# Instructions for the task:
Repeat, please, exactly the lines from the one that has "Where should I" through the end of the records below, with pictures dropped.

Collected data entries
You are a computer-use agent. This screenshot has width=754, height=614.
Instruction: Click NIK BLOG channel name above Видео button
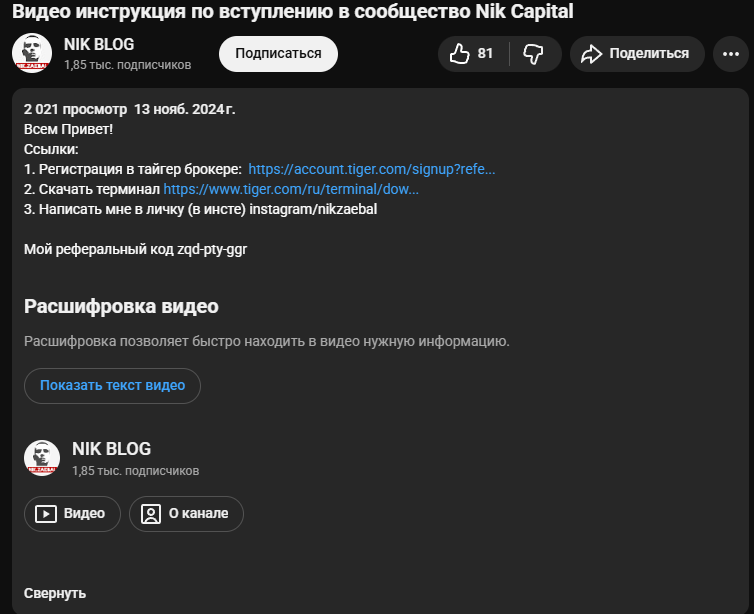[111, 449]
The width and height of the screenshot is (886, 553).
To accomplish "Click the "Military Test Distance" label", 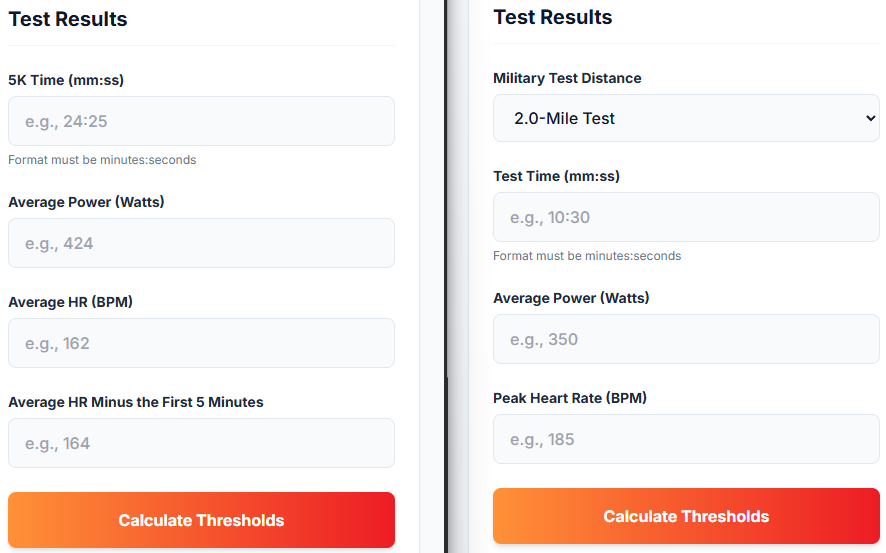I will [x=567, y=78].
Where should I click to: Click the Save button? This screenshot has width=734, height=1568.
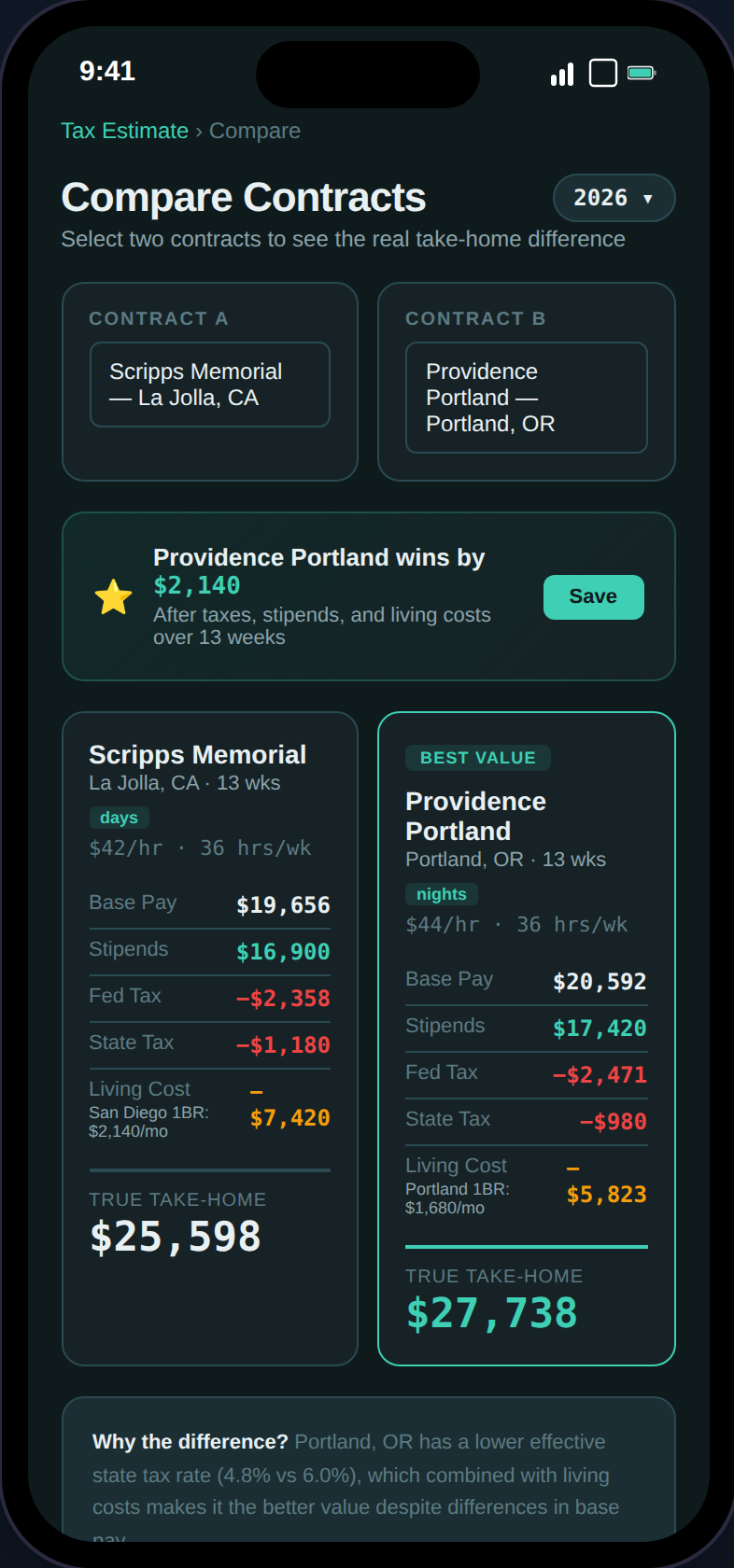pos(593,596)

# Task response:
Where should I click to: Click the Save button? This screenshot has width=734, height=1568.
pos(593,596)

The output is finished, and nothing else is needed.